‘I Am Martin Parr’: A Deeply Humanistic Documentary
A review of ‘I Am Martin Parr’, by Lee Schulman; Haut et Court Doc, 2025.
So at the end of the 1970s Margaret Thatcher came to power in my dear beloved England, and ushered in an age marked by individualism and unbridled capitalism. Some people say the place was so gloomy before she turned up that this was needed; others that she tore the social fabric of our nation. (When she died, ‘Ding Dong, The Witch Is Dead’ reached number one in the charts.) But whatever you think, her tenure coincided with an explosion in consumerism, and all its happy side-effects, like greed and obesity. And this evolution — or devolution? At any rate, this transformation—was captured by an eccentric, obsessive photographer called Martin Parr.
Now Martin was always a bit odd, in the best way possible. His wife says the first she met him, he was dancing with a mop. Since he was a child, he loved photographing life as it was, mooching about till some scene caught his eye, and then snapping it. As an adult, he became one of the UK’s best social documentarians, a deeply humanist artist whose affection for ordinary people shines through his work. Unlike other artists, he never cared for life is it ought to be and concerned himself only with life as it was.
Now Martin was always a bit odd, in the best way possible.
His extraordinary career is the subject of I Am Martin Parr, a film that has been largely ignored amid the fuss of the award season. The documentary traces his journey from emerging black-and-white photographer to the very peak of fame and success in his field. Along the way, the captures the changes taking place across British society: the death of historic communities, like the non-conformists in the north of England; the rise in materialism and marketing culture; the appearance of mass tourism; and the individuation of lifestyles. He didn’t try to do this. Just by recording life as it was, he came to throw light on society, and developed a whole new way of seeing in the process.

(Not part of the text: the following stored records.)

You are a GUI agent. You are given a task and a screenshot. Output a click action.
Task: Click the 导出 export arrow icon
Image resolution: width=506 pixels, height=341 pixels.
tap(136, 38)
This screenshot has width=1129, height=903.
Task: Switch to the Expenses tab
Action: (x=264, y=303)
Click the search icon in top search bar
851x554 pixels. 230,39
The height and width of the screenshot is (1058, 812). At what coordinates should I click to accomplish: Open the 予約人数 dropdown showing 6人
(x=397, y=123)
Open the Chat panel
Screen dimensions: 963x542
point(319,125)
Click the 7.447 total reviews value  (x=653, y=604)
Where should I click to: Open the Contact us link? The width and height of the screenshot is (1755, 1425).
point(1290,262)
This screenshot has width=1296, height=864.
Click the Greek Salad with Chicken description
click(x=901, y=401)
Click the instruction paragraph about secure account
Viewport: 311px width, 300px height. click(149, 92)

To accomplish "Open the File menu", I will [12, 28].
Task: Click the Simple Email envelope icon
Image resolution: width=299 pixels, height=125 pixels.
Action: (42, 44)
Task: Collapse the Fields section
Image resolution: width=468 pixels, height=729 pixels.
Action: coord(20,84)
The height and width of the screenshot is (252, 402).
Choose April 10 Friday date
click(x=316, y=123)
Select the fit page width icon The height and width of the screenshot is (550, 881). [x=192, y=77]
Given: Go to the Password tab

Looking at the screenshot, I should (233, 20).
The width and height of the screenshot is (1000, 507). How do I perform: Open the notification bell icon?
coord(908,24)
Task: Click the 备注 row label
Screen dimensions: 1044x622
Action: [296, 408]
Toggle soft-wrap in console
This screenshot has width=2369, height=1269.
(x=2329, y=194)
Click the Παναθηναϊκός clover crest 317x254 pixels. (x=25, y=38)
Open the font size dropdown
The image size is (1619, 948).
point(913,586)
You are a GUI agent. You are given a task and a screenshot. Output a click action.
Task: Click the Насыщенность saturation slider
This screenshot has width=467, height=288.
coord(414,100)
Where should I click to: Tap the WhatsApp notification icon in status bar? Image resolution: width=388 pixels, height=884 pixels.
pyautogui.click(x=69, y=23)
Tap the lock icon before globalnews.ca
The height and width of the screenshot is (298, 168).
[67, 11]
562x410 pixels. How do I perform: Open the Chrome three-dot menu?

The artist Grayson Perry, one of the talking heads, said Martin’s work had entered the ‘visual unconscious’, so that people would now come upon a scene and think, ‘That looks like a Martin Parr photo.’
These talking heads — artists, curators, fellow photographers, family members, friends — roundly agree that Martin was obsessive, funny and quietly charming. He was able to take photographs of people in part because he noticed them — noticed, for example, the earrings they had made themselves. People were more than willing to pose for him because he noticed and appreciated them, and that appreciation was real. Like Orwell, another great social documentarian, we get the sense that Parr liked to be one of the people, among the people, not studying from a distance let alone from ‘above’. He has been attacked for patronising the working classes, due to his picturing, say, sunburnt people eating chips on a beach in New Brighton. But those who know him say the opposite is true. Martin saw the intrinsic silliness and charm of all people, regardless of class, and his pictures of Tory hustings could be seen as just as unflattering as his photos of people sprawled in the sand in a pair of too-small budgie-smugglers.
He has been attacked for patronising the working classes, due to his picturing, say, sunburnt people eating chips on a beach in New Brighton.
Martin Parr’s photos are bright and saturated with colour, which gives them a vivid, striking quality. The maker of this film, Lee Shulman, shoots his film as much as possible in Parr’s style. The testimonies of the various talking heads help to paint a rich and colourful picture of the man who nonetheless remains mysterious, obsessed by his work and happier walking up and down the seaside, looking up from his zimmer frame to take a photo, than in the pub with his pals. A scene from the day of King Charles’s Coronation in 2023 captures Martin at work: going to road parties and village fêtes, taking photos of people sloshed on cheap wine, or wearing little crowns while eating plastic-looking food off plastic plates with plastic cutlery.
There is something heartening, uplifting, ‘humanistic’ about this film and its subject, who sees people as the paradoxes they are: silly and serious, ugly and beautiful, free and unfree, and, in short, worthy of our respect and patience. By capturing people from every class, from every part of society, what he succeeded and continues to succeed in showing is that, at bottom, we are all basically just the same.